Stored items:
---
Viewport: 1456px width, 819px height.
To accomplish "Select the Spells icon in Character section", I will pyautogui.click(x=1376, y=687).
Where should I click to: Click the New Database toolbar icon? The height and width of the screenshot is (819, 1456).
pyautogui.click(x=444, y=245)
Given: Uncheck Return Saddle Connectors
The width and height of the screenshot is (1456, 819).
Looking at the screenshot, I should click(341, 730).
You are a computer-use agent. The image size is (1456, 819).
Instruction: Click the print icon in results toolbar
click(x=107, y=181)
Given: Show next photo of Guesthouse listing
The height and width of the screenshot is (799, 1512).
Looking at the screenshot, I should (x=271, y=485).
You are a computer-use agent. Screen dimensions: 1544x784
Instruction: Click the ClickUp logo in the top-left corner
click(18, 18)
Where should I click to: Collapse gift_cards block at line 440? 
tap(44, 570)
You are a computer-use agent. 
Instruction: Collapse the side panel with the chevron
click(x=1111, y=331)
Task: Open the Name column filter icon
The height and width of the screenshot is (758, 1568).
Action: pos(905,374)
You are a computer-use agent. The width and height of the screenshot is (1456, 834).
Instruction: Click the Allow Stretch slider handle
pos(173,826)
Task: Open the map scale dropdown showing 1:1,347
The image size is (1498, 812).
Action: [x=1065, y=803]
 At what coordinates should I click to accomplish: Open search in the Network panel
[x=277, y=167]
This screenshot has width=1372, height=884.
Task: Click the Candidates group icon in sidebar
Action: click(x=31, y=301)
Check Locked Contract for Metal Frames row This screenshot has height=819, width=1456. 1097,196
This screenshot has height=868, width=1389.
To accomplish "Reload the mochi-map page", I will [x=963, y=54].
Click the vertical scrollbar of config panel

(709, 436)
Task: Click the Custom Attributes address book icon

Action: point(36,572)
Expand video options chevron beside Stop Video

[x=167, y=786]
---
#### TASK PROMPT:
Give the number of lines in the entries that hold the word "agent", and nothing else.

#### RESULT FOR THIS TASK:
4